2. buddha548 im for it


----------



## buninader (Nov 14, 2007)

3 buninader: for


----------



## one million (Nov 14, 2007)

4 for it one million


----------



## nobody (Nov 14, 2007)

5: for, would love to learn more


----------



## crazy-mental (Nov 15, 2007)

6..crazy-mental.

for. thanks for the link.


----------



## DaCDaC (Nov 18, 2007)

For it-7


DaCDaC^


----------



## drumbum3218 (Nov 22, 2007)

drumbum3218: for it. 
Rollitup is already a really good site and it really doesn't need anything else, but it would be nice.


----------



## scias (Nov 22, 2007)

im for a scias section. ill go all into scrog and fim for anyone whos interested


----------



## mexiblunt (Nov 22, 2007)

I'm in. i'll post a journal of my reefer scrog in the next couple weeks as I'm in the process of obtaining the fridge. had some plants ready for it, guess they are a good example of lst now. lol.


----------



## gotdamunchies (Nov 22, 2007)

SOG- for it


----------



## ccodiane (Nov 23, 2007)

SOG SOG SOG! It would be my new favorite! So much to learn!
signed- ccodiane


----------



## GoodFriend (Nov 23, 2007)

nongreenthumb said:


> Against: Nongreenthumb, moderator.


 doesn't that kinda determine things right there???
heh

how bout the INDOOR section... that shounds about right for such techniques (though i've seen both done outside... impressively too... haha)


----------



## nongreenthumb (Nov 23, 2007)

there are more than enough areas to post in already, extra ones are just going to cause more confusion

so lets say we say yes, lets have a sea of green forum whats next, a lst forum, then after that were going to have all the different methods known to man and the board is just going to be full of different areas to post in.

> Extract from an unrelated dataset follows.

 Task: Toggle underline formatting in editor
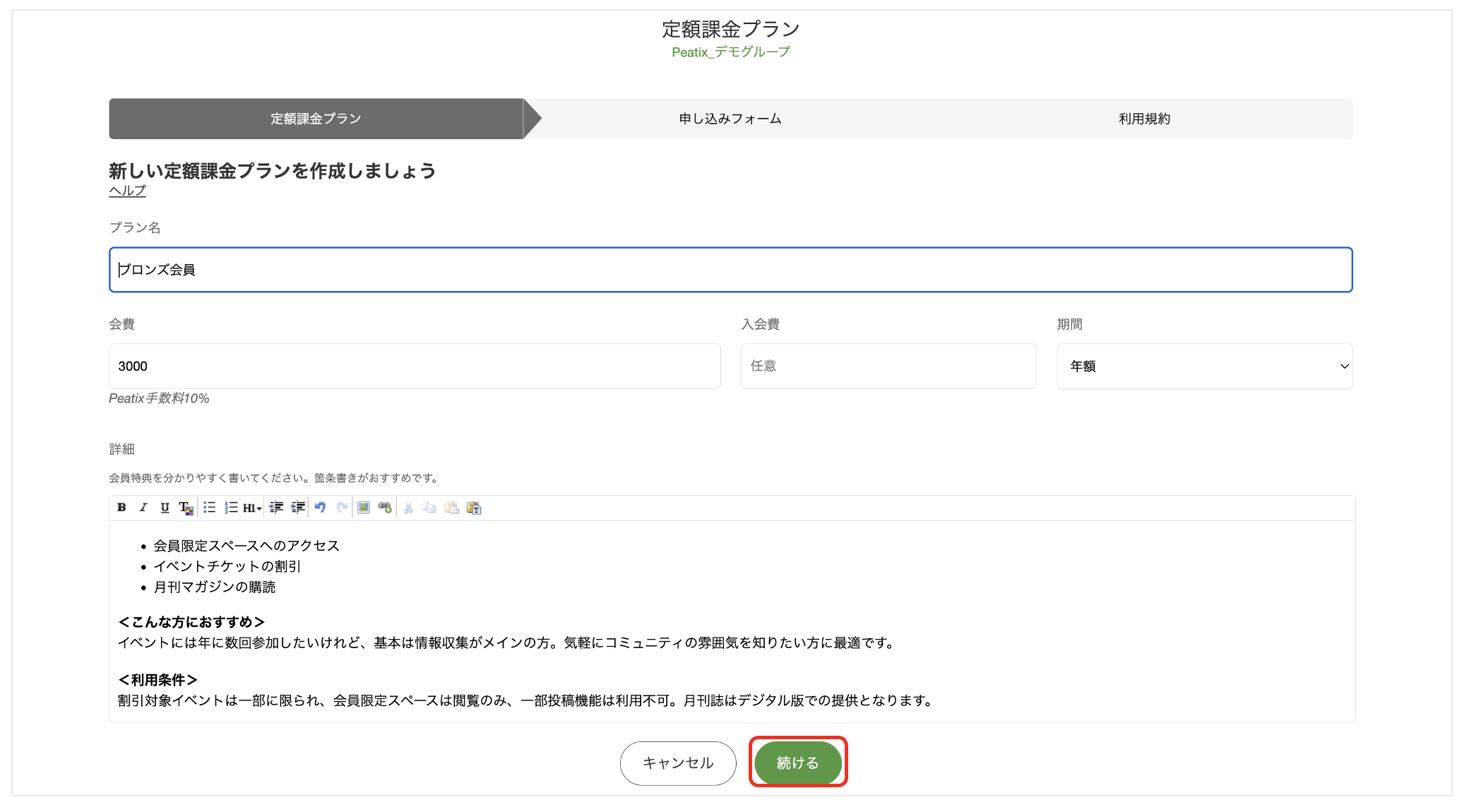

To be honest the newbs have enough trouble finding the right forum now and its pretty straight forward.


----------



## smokinjs (Nov 23, 2007)

very true. I think topic would fall under "Indoor growing"

But then I guess the cfl furum weve been beggin for would fall under that category to.


----------



## Zekedogg (Nov 23, 2007)

How about XXX forum


----------



## nongreenthumb (Nov 23, 2007)

You got some more shots of your mrs coming then zeke?


----------



## Zekedogg (Nov 23, 2007)

I might can make that happen again


----------



## ccodiane (Nov 23, 2007)

XXX XXX XXX! It would be my new favorite! So much to learn!
signed- ccodiane


----------



## nongreenthumb (Nov 23, 2007)

ccodiane said:


> XXX XXX XXX! It would be my new favorite! So much to learn!
> signed- ccodiane


noooob

nlaowp


----------



## GoodFriend (Nov 23, 2007)

^^^hahahahaha


----------



## ccodiane (Nov 23, 2007)

illustrating absurdity by being absurd


----------



## GoodFriend (Nov 23, 2007)

ccodiane said:


> illustrating absurdity by being absurd


 
ooh gettin fancy...

lol


----------



## ccodiane (Nov 23, 2007)

I didn't know what to make of nooob so yeah, a feint


----------



## ccodiane (Nov 23, 2007)

Also, I understand the point of not being able to open a SOG SCROG forum because it can set a harmful precedent. That said, I still think its a good idea.


----------



## nongreenthumb (Nov 23, 2007)

ccodiane said:


> Also, I understand the point of not being able to open a SOG SCROG forum because it can set a harmful precedent. That said, I still think its a good idea.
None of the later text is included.